**Your assignment**
Copy all of the data below exactly as it is given.

**Data shown**
+ + + +

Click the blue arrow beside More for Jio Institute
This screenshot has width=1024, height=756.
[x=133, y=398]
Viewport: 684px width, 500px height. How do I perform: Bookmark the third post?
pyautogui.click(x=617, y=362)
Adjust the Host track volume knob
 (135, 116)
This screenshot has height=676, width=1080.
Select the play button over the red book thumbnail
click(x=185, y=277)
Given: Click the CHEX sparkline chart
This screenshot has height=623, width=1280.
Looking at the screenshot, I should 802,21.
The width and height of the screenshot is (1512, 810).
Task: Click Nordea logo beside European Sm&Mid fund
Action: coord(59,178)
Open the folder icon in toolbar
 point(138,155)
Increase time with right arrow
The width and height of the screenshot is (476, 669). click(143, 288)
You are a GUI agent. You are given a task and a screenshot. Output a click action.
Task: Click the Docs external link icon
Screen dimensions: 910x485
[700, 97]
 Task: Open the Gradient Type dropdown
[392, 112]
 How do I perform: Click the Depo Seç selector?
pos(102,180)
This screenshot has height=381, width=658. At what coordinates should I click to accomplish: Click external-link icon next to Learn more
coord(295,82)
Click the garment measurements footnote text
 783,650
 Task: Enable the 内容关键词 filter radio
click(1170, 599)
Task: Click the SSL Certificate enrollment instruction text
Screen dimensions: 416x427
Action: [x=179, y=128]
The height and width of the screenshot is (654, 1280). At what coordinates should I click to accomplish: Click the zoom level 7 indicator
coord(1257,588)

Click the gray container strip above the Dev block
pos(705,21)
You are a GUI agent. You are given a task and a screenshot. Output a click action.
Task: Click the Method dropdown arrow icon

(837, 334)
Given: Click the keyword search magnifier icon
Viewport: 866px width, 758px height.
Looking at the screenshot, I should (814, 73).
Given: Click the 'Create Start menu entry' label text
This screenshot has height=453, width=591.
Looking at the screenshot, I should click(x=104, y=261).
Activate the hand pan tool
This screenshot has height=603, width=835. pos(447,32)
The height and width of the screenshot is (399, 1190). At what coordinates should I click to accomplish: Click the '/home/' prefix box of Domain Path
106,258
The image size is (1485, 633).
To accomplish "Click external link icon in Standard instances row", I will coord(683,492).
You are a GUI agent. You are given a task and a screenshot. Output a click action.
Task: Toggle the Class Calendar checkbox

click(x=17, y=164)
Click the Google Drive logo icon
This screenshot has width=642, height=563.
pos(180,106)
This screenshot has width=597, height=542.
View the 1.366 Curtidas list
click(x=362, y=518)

+ + + +

**Response**
Click the blue arrow beside More for Jio Institute
This screenshot has width=1024, height=756.
[x=133, y=398]
Viewport: 684px width, 500px height. How do I perform: Bookmark the third post?
pyautogui.click(x=617, y=362)
Adjust the Host track volume knob
 (135, 116)
This screenshot has height=676, width=1080.
Select the play button over the red book thumbnail
click(x=185, y=277)
Given: Click the CHEX sparkline chart
This screenshot has height=623, width=1280.
Looking at the screenshot, I should 802,21.
The width and height of the screenshot is (1512, 810).
Task: Click Nordea logo beside European Sm&Mid fund
Action: coord(59,178)
Open the folder icon in toolbar
 point(138,155)
Increase time with right arrow
The width and height of the screenshot is (476, 669). click(143, 288)
You are a GUI agent. You are given a task and a screenshot. Output a click action.
Task: Click the Docs external link icon
Screen dimensions: 910x485
[700, 97]
 Task: Open the Gradient Type dropdown
[392, 112]
 How do I perform: Click the Depo Seç selector?
pos(102,180)
This screenshot has height=381, width=658. At what coordinates should I click to accomplish: Click external-link icon next to Learn more
coord(295,82)
Click the garment measurements footnote text
 783,650
 Task: Enable the 内容关键词 filter radio
click(1170, 599)
Task: Click the SSL Certificate enrollment instruction text
Screen dimensions: 416x427
Action: [x=179, y=128]
The height and width of the screenshot is (654, 1280). At what coordinates should I click to accomplish: Click the zoom level 7 indicator
coord(1257,588)

Click the gray container strip above the Dev block
pos(705,21)
You are a GUI agent. You are given a task and a screenshot. Output a click action.
Task: Click the Method dropdown arrow icon

(837, 334)
Given: Click the keyword search magnifier icon
Viewport: 866px width, 758px height.
Looking at the screenshot, I should (814, 73).
Given: Click the 'Create Start menu entry' label text
This screenshot has height=453, width=591.
Looking at the screenshot, I should click(x=104, y=261).
Activate the hand pan tool
This screenshot has height=603, width=835. pos(447,32)
The height and width of the screenshot is (399, 1190). At what coordinates should I click to accomplish: Click the '/home/' prefix box of Domain Path
106,258
The image size is (1485, 633).
To accomplish "Click external link icon in Standard instances row", I will coord(683,492).
You are a GUI agent. You are given a task and a screenshot. Output a click action.
Task: Toggle the Class Calendar checkbox

click(x=17, y=164)
Click the Google Drive logo icon
This screenshot has width=642, height=563.
pos(180,106)
This screenshot has width=597, height=542.
View the 1.366 Curtidas list
click(x=362, y=518)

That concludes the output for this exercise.